مشخصات پژوهش

This study aimed to enhance probiotics thermal stability and viability in the digestive tract through encapsulation using hybrid fibers of cellulose acetate and polyvinyl alcohol with single-jet electrospinning. This study used Lactiplantibacillus plantarum NIMBB003 as an encapsulated probiotic strain in engineered sandwich nanofibers (cellulose acetate/polyvinyl alcohol and Lactiplantibacillus plantarum/cellulose acetate). Regarding nanostructure, polyvinyl alcohol and cellulose acetate nanofibers were spun independently; when these layers were set on top of each other, they could act as an integrated system. Results of scanning electron microscope images and Fourier transform infrared spectrometry have verified the micro/nanoencapsulation structure of probiotics.
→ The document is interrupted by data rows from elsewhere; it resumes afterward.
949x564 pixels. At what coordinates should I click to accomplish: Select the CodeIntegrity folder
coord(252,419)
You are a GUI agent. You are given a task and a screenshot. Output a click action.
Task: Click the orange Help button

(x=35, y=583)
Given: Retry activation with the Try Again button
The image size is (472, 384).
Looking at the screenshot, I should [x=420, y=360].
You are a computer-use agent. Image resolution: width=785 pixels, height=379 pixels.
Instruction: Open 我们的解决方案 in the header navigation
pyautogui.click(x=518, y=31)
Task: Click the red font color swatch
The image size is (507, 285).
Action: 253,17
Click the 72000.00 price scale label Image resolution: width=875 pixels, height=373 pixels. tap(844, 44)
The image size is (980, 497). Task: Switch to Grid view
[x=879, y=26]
The layered structure demonstrated increased protection against environmental factors, particularly heat and acidity. Thermogravimetric analysis verified that cellulose acetate-polyvinyl alcohol and probiotic-cellulose acetate nanofibers maintained the structural stability up to 530 °C, while encapsulated probiotics showed 89.8% encapsulation efficiency or 9% improvement, compared to single-layer polyvinyl alcohol and probiotic fibers. Moreover, probiotic survival under simulated gastrointestinal conditions (75 °C and stomach acid exposure) was extended to 8 min, whereas unencapsulated probiotics were entirely destroyed within 5 min. Scanning electron microscopy and Fourier transform infrared spectroscopy validated the formation of nanofiber encapsulation and probiotic integration. This engineered nanofiber sandwich structure offers enhanced probiotic protection, making it a promising candidate for food and pharmaceutical uses.